Have you ever heard of the legendary green flash?
If you are at the beach, looking at the sunset, you can catch it. Out east, it is possible, but not as common.
Just as the sun drops below the horizon, there’s that all-familiar wave effect you see in movies where the sun is distorted by a number of things—the ripples on the water, the curvature of the Earth, atmospheric conditions—and just as the sun is about to dip out of sight completely, you get this momentary flash of green light. But you have to be looking at just the right moment or you will miss it. A common mistake is staring at the sun before it goes low. You won’t see it because your eyes have been for the lack of a better word “burned” like when a flash goes off on a camera. You’ve got this annoying spot in front of your eyes. You also can’t look at the sun until at the last moment as the green flash is so brief, you may miss it. Honestly, you can’t set your watch to atmospheric conditions.

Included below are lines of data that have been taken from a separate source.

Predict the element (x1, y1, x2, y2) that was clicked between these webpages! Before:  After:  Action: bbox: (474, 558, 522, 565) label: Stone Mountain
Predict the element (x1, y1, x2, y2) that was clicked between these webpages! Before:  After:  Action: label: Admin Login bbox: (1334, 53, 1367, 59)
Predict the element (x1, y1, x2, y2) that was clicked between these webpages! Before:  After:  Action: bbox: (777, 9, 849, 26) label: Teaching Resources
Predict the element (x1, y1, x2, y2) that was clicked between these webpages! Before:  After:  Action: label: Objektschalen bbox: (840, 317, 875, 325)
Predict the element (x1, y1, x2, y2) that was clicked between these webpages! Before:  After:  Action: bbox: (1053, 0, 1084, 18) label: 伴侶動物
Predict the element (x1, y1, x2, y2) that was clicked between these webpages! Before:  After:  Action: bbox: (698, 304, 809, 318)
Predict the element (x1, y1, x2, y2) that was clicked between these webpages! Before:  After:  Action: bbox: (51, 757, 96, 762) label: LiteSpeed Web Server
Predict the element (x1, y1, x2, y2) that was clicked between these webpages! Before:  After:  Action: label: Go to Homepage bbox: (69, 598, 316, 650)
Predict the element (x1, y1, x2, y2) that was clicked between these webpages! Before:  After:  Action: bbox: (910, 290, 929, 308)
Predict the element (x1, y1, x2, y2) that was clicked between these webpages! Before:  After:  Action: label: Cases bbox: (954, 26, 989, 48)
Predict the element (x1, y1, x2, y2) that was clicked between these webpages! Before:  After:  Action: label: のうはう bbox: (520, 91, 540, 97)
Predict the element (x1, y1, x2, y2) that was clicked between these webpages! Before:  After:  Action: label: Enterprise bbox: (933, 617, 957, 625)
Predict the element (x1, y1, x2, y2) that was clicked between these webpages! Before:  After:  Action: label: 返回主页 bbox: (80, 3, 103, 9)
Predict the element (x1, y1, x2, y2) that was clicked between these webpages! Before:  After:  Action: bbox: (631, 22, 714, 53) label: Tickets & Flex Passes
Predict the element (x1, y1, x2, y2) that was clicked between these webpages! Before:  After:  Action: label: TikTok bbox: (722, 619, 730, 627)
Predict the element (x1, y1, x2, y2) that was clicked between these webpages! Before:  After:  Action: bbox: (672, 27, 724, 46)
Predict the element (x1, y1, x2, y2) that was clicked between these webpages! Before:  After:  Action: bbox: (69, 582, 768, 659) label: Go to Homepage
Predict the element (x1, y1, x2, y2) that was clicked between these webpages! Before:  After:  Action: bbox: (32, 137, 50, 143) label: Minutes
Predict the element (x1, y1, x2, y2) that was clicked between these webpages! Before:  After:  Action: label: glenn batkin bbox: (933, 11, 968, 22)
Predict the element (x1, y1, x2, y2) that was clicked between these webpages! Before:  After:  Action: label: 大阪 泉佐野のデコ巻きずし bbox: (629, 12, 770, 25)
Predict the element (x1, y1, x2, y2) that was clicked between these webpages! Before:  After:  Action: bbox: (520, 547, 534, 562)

There were many, many an afternoon out west when I was looking for the elusive green flash.
I used to spend time out at La Jolla, California and my friends and I would all go to a local bar, a local bar with a great view of the horizon, and with beer in hand.
I would engage in G.F.R. or Green Flash Research. In fact, my circle of friends and I would all go there, looking for the green flash every night. There were a lot of people who never could see it, so they dismissed it as just a myth.
I never really knew why I was willing to stick it out night after night while others didn’t. Maybe they were impatient. Maybe I was stubborn. Maybe it was a bit of both, but if the conditions are just right and if you take the time—the right time—to look, you will see the green flash.
Make the time to discover. Make the time to see the hidden gems in the world around us. Make the time to appreciate the details. There’s a physics about that, and that patience does pay off.